P211 Differences in therapeutic approaches and outcomes in paediatric and adult onset Crohn's disease with perianal fistula: comparison of 2 multicentre fistula cohorts
Sebastian S.*1,2, Black C.2, Nair M.V.1,3, Drskova T.4, Hradsky O.4, Tzivinikos C.5, Sahnan K.6, Muhammed R.7, Devadason D.8, Parmar R.S.5, Crook K.6, Akbar A.6, Thomson M.3, Pugliese D.9, Armuzzi A.9, Katsanos K.H.10, Christodoulou D.K.10, Selinger C.11, Maconi G.12, Fiorino G.13, Kopylov U.14, Bosca-Watts M.M.15, Karmiris K.16, Ellul P.17, Ben-Horin S.14, Danese S.13, Hart A.L.6
1Hull & East Yorkshire NHS Trust, Hull, United Kingdom 2Hull & East Yorkshire NHS Trust, IBD Unit, Hull, United Kingdom 3Sheffied Children's Hospitals NHS Foundation Trust, Sheffiled, United Kingdom 4Motol University Hospital, Prague, Czech Republic 5Alder Hey Children's Hospital, Liverpool, United Kingdom 6St Marks Hospital, London, United Kingdom 7Birmingham Children's Hospital, Birmingham, United Kingdom 8Nottingham University Hospitals NHS Trust, Nottingham, United Kingdom 9Gemelli Hospital Catholic University, Rome, Italy 10University of Ioannina, Ioannina, Greece 11Leeds Teaching hospitals NHS Trust, Leeds, United Kingdom 12Louigi Sacco University Hospital, Milan, Italy 13Humanitas Research Hospital, Milan, Italy 14Sheba Medical Center, Tel-Aviv, Israel 15University Clinic Hospital, Valencia, Spain 16Venizeleio General Hospital, Crete, Greece 17Mater Dei Hospital, Msida, Malta
While paediatric and adolescent onset Crohn's disease (CD) is more severe disease with adverse outcomes, there is no comparative data on outcomes in perianal fistulas in paediatric/adolescent versus adult onset CD. Management paradigms in perianal fistulas in Crohn's disease is not fully defined and approaches from paediatric and adult IBD clinicians and surgeons may be different. We aimed to study any differences in diagnostic and treatment approaches in paediatric/adolescent onset CD with perianal fistula (CD-PAF) and adult onset disease and the outcomes of CD-PAF.
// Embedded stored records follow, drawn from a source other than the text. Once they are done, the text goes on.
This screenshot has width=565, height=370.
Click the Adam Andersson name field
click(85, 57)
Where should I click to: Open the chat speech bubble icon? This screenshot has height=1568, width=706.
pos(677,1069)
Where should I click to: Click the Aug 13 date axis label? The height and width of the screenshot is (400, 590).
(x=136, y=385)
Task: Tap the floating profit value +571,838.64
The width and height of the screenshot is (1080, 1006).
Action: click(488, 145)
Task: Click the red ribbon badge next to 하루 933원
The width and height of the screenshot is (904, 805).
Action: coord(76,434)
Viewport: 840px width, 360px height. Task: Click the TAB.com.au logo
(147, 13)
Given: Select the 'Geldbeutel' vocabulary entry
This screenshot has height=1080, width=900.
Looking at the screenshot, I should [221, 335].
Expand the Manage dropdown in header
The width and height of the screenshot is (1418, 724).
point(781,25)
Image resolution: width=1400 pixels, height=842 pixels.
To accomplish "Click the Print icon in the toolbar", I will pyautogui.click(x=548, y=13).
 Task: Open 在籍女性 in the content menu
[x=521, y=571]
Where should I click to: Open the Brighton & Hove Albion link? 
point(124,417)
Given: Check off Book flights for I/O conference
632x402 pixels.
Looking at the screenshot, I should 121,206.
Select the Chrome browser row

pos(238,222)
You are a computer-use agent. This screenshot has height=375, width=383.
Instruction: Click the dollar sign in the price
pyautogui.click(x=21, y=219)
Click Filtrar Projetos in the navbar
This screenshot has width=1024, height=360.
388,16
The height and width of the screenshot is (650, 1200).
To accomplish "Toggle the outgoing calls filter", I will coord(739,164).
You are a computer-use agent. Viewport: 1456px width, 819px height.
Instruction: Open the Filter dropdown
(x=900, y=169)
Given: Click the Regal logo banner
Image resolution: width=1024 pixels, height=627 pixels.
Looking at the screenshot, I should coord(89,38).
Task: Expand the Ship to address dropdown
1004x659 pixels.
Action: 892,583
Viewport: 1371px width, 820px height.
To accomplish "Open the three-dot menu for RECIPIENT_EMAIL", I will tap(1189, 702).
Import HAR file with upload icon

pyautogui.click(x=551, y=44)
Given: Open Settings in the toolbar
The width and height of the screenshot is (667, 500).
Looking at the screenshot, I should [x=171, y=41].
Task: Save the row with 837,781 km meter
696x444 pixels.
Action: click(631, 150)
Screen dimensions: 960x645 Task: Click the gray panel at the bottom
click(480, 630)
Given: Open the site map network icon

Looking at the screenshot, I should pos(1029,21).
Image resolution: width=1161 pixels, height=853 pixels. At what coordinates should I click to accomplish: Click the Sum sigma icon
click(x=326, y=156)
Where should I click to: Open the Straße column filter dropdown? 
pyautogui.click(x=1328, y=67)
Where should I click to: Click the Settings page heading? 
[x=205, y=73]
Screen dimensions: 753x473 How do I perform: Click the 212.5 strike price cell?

Data was collected on patients included in 2 retrospective multicentre multinational cohorts (11 adult and 7 pediatric centres)of perianal fistula with paediatric/adolescent onset and adult onset CD PAF. We evaluated fistula characteristics, surgical and medical treatments following onset of CD-PAF and fistula healing. We also compared the need for re-intervention defined as the need for re-insertion of seton or abscess drainage or diverting stoma or proctectomy.
253 adults and 116 paediatric/adolescent patients were included. Complex fistulas were identified in 53% of adult and 67% of paediatric/adolescent group. MRI was done at presentation in 77% and 73% respectively in adult and paediatric/adolescent group. Proctitis was recorded in 43% of adult onset and in 3% of paediatric/adolescent onset CD-PAF. Examination under anaesthesia (EUA) was done in similar proportion of patients (70% and 69%) but significantly higher proportion of adult CD-PAF patients had seton insertion (15% vs 54%, p<0.001). Anti TNF use was more often is paediatric onset CD-PAF (83% vs 68%) when compared to adult onset CD-PAF with majority of patients maintained on combination therapy. Complete clinical fistula healing was more often noted in paediatric/adolescent onset CD-PAF (71% vs 49%, p=0.015). Reintervention rates were higher in adult onset CD (40.3% vs 16.05%, p= <0.001. Radical surgery (diverting stoma or proctectomy) was required in 3 patients (2.58%) with paediatric/adolescent onset and 26 patients (10.28%) with adult onset CD-PAF (p=0.04).
Paediatric/adolescent onset CD-PAF appears to have better outcomes with less radical surgery or re-interventions when compared to adult onset disease despite less frequent use of seton. The impact of more frequent and prolonged therapy in paediatric/Adolescent onset CD-PAF with combined immunomodulation needs further evaluation.